◆ Dataset records

● ● ● ● ●

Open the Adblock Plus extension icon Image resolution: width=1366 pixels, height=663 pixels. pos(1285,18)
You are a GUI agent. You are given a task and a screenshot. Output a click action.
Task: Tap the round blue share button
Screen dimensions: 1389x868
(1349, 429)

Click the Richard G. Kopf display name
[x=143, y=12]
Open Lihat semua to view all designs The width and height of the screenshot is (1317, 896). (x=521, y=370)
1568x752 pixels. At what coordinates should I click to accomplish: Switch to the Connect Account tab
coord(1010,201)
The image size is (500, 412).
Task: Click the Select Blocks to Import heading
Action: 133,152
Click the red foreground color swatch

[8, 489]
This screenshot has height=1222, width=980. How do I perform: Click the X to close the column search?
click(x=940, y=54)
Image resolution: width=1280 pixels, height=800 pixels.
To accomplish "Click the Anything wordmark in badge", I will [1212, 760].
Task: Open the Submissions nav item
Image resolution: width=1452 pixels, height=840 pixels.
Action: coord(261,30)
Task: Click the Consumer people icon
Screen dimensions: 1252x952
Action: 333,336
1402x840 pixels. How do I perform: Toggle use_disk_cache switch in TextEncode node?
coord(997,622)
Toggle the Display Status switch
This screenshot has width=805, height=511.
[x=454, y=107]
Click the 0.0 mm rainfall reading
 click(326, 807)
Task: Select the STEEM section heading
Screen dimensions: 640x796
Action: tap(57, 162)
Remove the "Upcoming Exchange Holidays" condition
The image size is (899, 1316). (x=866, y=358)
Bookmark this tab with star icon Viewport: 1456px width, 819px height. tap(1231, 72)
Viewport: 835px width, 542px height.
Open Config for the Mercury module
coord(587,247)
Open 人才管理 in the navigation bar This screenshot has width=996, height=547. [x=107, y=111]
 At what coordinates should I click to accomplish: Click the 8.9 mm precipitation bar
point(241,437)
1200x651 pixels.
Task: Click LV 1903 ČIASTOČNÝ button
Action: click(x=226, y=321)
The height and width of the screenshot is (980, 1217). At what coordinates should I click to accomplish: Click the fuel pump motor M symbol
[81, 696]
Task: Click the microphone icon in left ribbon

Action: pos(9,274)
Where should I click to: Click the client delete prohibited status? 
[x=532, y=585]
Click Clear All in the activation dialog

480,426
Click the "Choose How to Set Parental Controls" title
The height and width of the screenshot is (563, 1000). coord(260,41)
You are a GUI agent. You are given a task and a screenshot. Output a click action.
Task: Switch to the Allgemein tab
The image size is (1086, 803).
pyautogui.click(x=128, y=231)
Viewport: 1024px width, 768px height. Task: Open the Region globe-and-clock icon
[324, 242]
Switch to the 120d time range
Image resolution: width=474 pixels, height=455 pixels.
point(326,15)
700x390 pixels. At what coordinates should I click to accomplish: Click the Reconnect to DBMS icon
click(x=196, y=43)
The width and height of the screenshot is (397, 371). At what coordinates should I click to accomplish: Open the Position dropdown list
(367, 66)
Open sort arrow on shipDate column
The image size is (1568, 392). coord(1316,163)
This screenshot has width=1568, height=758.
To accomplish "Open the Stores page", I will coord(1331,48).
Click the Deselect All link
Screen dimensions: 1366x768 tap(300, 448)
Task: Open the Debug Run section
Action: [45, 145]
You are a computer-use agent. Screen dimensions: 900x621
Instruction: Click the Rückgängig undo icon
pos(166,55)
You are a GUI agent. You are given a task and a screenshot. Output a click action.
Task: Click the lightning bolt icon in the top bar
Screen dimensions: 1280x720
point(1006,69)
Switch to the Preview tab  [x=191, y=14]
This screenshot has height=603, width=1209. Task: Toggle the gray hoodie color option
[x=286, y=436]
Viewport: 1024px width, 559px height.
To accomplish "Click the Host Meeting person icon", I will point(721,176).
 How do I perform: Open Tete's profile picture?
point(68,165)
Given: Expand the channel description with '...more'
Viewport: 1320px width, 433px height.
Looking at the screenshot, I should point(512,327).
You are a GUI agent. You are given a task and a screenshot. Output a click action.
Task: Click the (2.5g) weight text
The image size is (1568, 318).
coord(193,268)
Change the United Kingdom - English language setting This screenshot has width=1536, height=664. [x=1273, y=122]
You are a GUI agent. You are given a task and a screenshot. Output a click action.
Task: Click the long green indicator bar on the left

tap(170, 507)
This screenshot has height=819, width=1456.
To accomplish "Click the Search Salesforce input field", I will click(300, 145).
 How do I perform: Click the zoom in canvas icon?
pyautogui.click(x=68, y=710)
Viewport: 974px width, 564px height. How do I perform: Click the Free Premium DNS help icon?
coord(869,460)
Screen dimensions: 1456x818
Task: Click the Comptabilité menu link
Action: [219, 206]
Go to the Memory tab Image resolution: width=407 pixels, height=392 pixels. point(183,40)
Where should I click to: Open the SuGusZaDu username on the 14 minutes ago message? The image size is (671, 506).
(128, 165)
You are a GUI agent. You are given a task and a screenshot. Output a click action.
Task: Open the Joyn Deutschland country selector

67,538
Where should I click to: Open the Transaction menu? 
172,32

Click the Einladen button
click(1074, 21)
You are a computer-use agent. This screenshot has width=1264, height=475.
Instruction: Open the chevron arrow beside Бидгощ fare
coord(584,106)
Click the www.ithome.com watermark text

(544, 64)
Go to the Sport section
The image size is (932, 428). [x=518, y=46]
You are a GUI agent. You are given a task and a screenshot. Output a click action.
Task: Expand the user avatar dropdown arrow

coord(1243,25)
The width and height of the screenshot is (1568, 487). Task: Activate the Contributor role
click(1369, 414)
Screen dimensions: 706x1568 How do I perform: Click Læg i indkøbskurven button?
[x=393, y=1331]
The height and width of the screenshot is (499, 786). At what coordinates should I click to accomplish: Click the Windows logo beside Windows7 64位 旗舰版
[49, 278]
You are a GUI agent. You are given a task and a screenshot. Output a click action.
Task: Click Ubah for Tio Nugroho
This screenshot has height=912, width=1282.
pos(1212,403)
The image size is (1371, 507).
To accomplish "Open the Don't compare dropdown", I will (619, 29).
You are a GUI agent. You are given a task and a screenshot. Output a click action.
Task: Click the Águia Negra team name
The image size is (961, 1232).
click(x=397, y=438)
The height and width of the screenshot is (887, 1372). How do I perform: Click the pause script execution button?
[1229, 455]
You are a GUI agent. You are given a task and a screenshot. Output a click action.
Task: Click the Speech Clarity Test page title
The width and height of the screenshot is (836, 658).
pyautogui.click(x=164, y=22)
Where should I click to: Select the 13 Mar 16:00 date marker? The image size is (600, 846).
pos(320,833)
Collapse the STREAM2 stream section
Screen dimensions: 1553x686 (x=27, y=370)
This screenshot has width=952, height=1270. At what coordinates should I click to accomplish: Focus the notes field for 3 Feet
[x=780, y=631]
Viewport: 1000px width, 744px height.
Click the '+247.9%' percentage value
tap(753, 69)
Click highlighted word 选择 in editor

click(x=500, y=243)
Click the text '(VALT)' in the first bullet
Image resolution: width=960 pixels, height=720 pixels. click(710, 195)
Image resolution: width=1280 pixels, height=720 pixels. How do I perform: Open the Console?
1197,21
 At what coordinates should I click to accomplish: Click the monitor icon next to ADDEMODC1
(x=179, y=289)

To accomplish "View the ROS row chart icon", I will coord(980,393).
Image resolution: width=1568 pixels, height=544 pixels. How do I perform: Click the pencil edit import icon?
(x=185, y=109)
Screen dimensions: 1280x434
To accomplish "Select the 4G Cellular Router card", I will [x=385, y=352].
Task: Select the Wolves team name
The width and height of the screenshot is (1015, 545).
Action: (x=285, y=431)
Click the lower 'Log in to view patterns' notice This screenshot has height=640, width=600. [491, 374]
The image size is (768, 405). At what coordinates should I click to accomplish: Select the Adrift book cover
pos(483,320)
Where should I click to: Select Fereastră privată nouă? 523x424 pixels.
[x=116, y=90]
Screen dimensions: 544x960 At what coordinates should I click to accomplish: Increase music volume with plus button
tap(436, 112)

● ● ● ● ●

◆ What the exercise asks
Format the lines of the listing between the line containing "Open 人才管理 in" and the line containing "Action: [45, 145]", inclusive, as a JSON list of strings with one string per line and blank lines omitted.

◆ Task answer
[
  "Open 人才管理 in the navigation bar This screenshot has width=996, height=547. [x=107, y=111]",
  " At what coordinates should I click to accomplish: Click the 8.9 mm precipitation bar",
  "point(241,437)",
  "1200x651 pixels.",
  "Task: Click LV 1903 ČIASTOČNÝ button",
  "Action: click(x=226, y=321)",
  "The height and width of the screenshot is (980, 1217). At what coordinates should I click to accomplish: Click the fuel pump motor M symbol",
  "[81, 696]",
  "Task: Click the microphone icon in left ribbon",
  "Action: pos(9,274)",
  "Where should I click to: Click the client delete prohibited status? ",
  "[x=532, y=585]",
  "Click Clear All in the activation dialog",
  "480,426",
  "Click the \"Choose How to Set Parental Controls\" title",
  "The height and width of the screenshot is (563, 1000). coord(260,41)",
  "You are a GUI agent. You are given a task and a screenshot. Output a click action.",
  "Task: Switch to the Allgemein tab",
  "The image size is (1086, 803).",
  "pyautogui.click(x=128, y=231)",
  "Viewport: 1024px width, 768px height. Task: Open the Region globe-and-clock icon",
  "[324, 242]",
  "Switch to the 120d time range",
  "Image resolution: width=474 pixels, height=455 pixels.",
  "point(326,15)",
  "700x390 pixels. At what coordinates should I click to accomplish: Click the Reconnect to DBMS icon",
  "click(x=196, y=43)",
  "The width and height of the screenshot is (397, 371). At what coordinates should I click to accomplish: Open the Position dropdown list",
  "(367, 66)",
  "Open sort arrow on shipDate column",
  "The image size is (1568, 392). coord(1316,163)",
  "This screenshot has width=1568, height=758.",
  "To accomplish \"Open the Stores page\", I will coord(1331,48).",
  "Click the Deselect All link",
  "Screen dimensions: 1366x768 tap(300, 448)",
  "Task: Open the Debug Run section",
  "Action: [45, 145]"
]